(Data items)
[Start of Attachment]
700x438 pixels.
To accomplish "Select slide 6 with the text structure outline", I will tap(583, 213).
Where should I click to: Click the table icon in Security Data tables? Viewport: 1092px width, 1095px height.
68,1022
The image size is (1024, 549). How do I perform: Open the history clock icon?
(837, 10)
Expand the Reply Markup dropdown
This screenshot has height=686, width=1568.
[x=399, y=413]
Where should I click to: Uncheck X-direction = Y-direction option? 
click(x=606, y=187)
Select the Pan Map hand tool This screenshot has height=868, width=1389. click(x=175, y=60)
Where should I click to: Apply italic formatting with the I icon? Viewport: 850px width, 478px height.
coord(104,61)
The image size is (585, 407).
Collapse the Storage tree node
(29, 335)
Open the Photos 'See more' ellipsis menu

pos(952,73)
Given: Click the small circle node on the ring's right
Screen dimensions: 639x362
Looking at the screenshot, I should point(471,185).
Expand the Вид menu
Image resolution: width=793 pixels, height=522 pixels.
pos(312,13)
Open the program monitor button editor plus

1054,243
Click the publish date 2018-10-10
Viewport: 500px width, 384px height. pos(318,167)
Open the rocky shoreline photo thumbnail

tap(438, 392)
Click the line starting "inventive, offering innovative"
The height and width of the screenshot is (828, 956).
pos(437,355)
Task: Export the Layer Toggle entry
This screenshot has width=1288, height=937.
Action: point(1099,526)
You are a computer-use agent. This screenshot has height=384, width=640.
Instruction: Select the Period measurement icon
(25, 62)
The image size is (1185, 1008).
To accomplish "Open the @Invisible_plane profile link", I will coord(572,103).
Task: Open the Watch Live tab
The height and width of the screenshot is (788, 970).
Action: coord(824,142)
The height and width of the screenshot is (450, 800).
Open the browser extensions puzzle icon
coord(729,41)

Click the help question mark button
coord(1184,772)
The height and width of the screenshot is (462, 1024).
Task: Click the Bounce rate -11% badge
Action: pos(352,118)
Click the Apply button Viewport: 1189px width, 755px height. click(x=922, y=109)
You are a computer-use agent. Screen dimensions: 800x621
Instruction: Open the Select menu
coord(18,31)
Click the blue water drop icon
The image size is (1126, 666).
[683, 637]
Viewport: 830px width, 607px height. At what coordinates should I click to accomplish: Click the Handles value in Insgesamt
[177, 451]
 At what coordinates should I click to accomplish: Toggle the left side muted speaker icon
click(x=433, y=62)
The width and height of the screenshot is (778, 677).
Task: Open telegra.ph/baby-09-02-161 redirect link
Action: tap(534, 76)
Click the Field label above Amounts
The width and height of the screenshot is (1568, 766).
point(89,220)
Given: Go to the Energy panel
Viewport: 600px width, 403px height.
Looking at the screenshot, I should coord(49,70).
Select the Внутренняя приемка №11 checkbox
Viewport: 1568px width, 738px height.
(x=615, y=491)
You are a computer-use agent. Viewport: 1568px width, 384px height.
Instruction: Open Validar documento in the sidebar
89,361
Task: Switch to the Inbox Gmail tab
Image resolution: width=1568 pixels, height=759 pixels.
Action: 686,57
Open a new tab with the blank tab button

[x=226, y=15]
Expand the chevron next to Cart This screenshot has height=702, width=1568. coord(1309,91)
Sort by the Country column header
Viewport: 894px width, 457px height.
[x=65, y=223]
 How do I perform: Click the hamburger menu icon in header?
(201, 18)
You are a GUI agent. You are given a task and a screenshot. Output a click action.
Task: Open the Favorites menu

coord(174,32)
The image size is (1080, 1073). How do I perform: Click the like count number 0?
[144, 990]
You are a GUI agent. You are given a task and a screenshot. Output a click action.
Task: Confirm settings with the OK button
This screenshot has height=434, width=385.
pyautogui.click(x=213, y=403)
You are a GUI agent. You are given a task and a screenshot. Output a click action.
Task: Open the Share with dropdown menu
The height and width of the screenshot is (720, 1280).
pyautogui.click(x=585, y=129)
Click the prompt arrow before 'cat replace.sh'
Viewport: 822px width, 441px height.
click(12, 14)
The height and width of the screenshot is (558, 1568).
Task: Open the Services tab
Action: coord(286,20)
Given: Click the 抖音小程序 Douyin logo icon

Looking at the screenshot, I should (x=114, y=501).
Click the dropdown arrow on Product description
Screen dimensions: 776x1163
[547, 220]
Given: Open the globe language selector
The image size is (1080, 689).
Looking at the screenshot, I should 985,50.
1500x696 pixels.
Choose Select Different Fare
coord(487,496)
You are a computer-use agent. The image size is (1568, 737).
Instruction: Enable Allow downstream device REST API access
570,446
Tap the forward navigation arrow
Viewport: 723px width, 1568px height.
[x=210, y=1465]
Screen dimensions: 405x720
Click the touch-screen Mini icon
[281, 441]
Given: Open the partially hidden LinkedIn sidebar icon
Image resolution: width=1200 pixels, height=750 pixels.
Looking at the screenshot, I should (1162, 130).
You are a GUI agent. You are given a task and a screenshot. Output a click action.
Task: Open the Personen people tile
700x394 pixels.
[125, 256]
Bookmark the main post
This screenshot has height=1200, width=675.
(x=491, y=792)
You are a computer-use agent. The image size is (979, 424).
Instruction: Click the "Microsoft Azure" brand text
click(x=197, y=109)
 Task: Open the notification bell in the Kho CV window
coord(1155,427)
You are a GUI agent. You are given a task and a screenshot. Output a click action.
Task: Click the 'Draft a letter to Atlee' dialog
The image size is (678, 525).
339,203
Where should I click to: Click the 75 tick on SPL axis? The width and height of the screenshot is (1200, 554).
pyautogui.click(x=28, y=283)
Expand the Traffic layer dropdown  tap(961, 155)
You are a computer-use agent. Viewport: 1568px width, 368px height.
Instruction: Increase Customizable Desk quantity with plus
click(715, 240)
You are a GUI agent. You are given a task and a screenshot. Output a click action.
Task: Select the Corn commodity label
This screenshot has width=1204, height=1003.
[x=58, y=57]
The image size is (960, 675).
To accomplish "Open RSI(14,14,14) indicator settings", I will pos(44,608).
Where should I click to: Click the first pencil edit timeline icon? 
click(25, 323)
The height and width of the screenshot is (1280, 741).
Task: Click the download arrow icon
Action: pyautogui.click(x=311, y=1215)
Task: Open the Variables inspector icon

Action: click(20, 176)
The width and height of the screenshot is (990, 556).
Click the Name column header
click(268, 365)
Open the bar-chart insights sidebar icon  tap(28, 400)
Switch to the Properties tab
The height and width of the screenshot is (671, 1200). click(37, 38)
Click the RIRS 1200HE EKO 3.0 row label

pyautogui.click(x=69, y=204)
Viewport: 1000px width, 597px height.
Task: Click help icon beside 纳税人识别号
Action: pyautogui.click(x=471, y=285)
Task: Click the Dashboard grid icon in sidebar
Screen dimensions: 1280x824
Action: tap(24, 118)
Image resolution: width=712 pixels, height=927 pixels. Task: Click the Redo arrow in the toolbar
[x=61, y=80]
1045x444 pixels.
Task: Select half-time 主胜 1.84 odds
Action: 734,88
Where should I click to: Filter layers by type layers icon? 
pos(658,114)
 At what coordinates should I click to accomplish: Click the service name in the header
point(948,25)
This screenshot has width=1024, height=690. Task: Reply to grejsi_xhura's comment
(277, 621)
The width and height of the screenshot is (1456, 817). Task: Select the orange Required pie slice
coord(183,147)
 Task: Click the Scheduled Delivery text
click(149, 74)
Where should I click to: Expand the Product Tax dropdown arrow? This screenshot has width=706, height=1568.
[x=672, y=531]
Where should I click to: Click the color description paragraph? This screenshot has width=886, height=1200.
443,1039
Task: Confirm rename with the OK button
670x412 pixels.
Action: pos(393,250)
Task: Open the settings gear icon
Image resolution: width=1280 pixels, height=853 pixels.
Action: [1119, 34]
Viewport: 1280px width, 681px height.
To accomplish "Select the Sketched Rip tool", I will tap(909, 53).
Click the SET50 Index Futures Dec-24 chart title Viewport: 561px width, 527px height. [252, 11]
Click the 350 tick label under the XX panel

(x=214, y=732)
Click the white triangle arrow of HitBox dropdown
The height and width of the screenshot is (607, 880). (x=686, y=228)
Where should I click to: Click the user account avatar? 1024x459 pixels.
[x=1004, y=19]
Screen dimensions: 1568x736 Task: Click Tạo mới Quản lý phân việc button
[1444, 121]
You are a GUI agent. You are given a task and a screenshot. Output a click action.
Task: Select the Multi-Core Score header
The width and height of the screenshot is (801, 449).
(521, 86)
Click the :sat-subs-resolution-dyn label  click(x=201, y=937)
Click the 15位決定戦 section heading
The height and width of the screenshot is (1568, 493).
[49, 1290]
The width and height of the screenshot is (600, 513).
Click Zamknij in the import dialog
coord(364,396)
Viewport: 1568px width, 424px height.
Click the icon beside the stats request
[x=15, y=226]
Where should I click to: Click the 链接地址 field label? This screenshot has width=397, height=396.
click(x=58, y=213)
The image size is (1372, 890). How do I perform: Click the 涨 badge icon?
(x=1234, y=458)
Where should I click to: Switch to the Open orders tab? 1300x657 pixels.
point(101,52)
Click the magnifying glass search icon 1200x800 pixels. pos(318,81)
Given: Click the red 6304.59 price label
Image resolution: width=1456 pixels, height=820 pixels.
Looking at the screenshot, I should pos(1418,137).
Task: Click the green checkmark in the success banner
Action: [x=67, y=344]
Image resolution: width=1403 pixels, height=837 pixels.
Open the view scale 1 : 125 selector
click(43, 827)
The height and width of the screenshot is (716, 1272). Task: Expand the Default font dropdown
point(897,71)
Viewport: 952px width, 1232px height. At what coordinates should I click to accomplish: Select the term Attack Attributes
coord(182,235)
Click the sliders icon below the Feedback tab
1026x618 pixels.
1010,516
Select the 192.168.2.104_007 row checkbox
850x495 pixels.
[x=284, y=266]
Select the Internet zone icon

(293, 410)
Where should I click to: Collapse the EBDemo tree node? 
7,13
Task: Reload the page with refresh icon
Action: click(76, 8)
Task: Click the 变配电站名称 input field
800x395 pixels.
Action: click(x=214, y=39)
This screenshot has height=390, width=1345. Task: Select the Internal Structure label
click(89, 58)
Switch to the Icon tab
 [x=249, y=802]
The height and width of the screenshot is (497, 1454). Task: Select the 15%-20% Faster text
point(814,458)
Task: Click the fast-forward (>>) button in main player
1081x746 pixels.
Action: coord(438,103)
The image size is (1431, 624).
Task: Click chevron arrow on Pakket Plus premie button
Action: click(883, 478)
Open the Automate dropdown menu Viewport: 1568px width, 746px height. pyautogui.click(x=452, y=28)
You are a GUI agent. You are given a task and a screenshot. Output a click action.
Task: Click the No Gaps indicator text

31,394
[End of Attachment]
*Task description*
Using the data above, extract exactly the lines from the one that holds "The width and height of the screenshot is (801, 449)." to the one that holds "Task: Click the fast-forward", both ends included, and no others.

*Answer to the problem*
The width and height of the screenshot is (801, 449).
(521, 86)
Click the :sat-subs-resolution-dyn label  click(x=201, y=937)
Click the 15位決定戦 section heading
The height and width of the screenshot is (1568, 493).
[49, 1290]
The width and height of the screenshot is (600, 513).
Click Zamknij in the import dialog
coord(364,396)
Viewport: 1568px width, 424px height.
Click the icon beside the stats request
[x=15, y=226]
Where should I click to: Click the 链接地址 field label? This screenshot has width=397, height=396.
click(x=58, y=213)
The image size is (1372, 890). How do I perform: Click the 涨 badge icon?
(x=1234, y=458)
Where should I click to: Switch to the Open orders tab? 1300x657 pixels.
point(101,52)
Click the magnifying glass search icon 1200x800 pixels. pos(318,81)
Given: Click the red 6304.59 price label
Image resolution: width=1456 pixels, height=820 pixels.
Looking at the screenshot, I should pos(1418,137).
Task: Click the green checkmark in the success banner
Action: [x=67, y=344]
Image resolution: width=1403 pixels, height=837 pixels.
Open the view scale 1 : 125 selector
click(43, 827)
The height and width of the screenshot is (716, 1272). Task: Expand the Default font dropdown
point(897,71)
Viewport: 952px width, 1232px height. At what coordinates should I click to accomplish: Select the term Attack Attributes
coord(182,235)
Click the sliders icon below the Feedback tab
1026x618 pixels.
1010,516
Select the 192.168.2.104_007 row checkbox
850x495 pixels.
[x=284, y=266]
Select the Internet zone icon

(293, 410)
Where should I click to: Collapse the EBDemo tree node? 
7,13
Task: Reload the page with refresh icon
Action: click(76, 8)
Task: Click the 变配电站名称 input field
800x395 pixels.
Action: click(x=214, y=39)
This screenshot has height=390, width=1345. Task: Select the Internal Structure label
click(89, 58)
Switch to the Icon tab
 [x=249, y=802]
The height and width of the screenshot is (497, 1454). Task: Select the 15%-20% Faster text
point(814,458)
Task: Click the fast-forward (>>) button in main player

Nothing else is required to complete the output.